Selection =
** START **
Fill out the GROUP BY segment, including the WITH ROLLUP operator.
SELECT
c.CalendarYear,
c.CalendarQuarterName,
c.CalendarMonth,
-- Include the sum of incidents by day over each range
SUM(ir.NumberOfIncidents) AS NumberOfIncidents
FROM dbo.IncidentRollup ir
INNER JOIN dbo.Calendar c
ON ir.IncidentDate = c.Date
WHERE
ir.IncidentTypeID = 2
GROUP BY
-- GROUP BY needs to include all non-aggregated columns
c.CalendarYear,
c.CalendarQuarterName,
c.CalendarMonth
-- Fill in your grouping operator
WITH ROLLUP
ORDER BY
c.CalendarYear,
c.CalendarQuarterName,
c.CalendarMonth;
CalendarYear CalendarQuarterName CalendarMonth NumberOfIncidents
null null null 957
2019 null null 482
2019 Q3 null 221
...
</> View all aggregations with CUBE
Fill in the missing columns from dbo.Calendar in the SELECT clause.
Fill out the GROUP BY segment, including the CUBE operator.
SELECT
ir.IncidentTypeID,
c.CalendarQuarterName,
c.WeekOfMonth,
SUM(ir.NumberOfIncidents) AS NumberOfIncidents
FROM dbo.IncidentRollup ir
INNER JOIN dbo.Calendar c
ON ir.IncidentDate = c.Date
WHERE
ir.IncidentTypeID IN (3, 4)
GROUP BY
ir.IncidentTypeID,
c.CalendarQuarterName,
c.WeekOfMonth
WITH CUBE
ORDER BY
ir.IncidentTypeID,
c.CalendarQuarterName,
c.WeekOfMonth;
IncidentTypeID CalendarQuarterName WeekOfMonth NumberOfIncidents
null null null 1241
null null 1 218
null null 2 295
...
In which quarter did we see the greatest number of incidents?
** END **
To be done =
Copy the SQL exercise again, starting at "</> View all" and ending at "ir.IncidentTypeID IN (3, 4)", and substitute "MonthOfYear" for "WeekOfMonth" throughout.

Provided data =
** START **
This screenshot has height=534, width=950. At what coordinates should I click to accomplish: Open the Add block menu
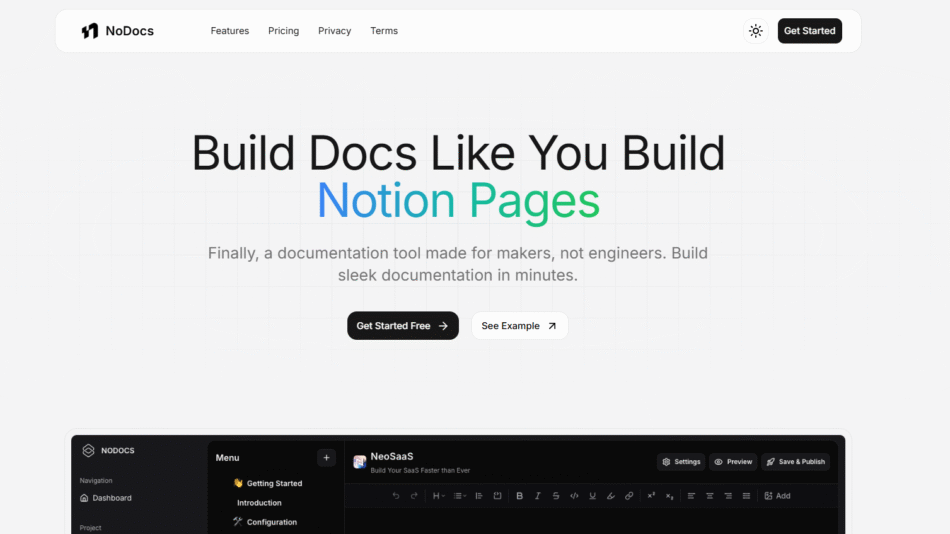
** END **
Result =
</> View all aggregations with CUBE
Fill in the missing columns from dbo.Calendar in the SELECT clause.
Fill out the GROUP BY segment, including the CUBE operator.
SELECT
ir.IncidentTypeID,
c.CalendarQuarterName,
c.MonthOfYear,
SUM(ir.NumberOfIncidents) AS NumberOfIncidents
FROM dbo.IncidentRollup ir
INNER JOIN dbo.Calendar c
ON ir.IncidentDate = c.Date
WHERE
ir.IncidentTypeID IN (3, 4)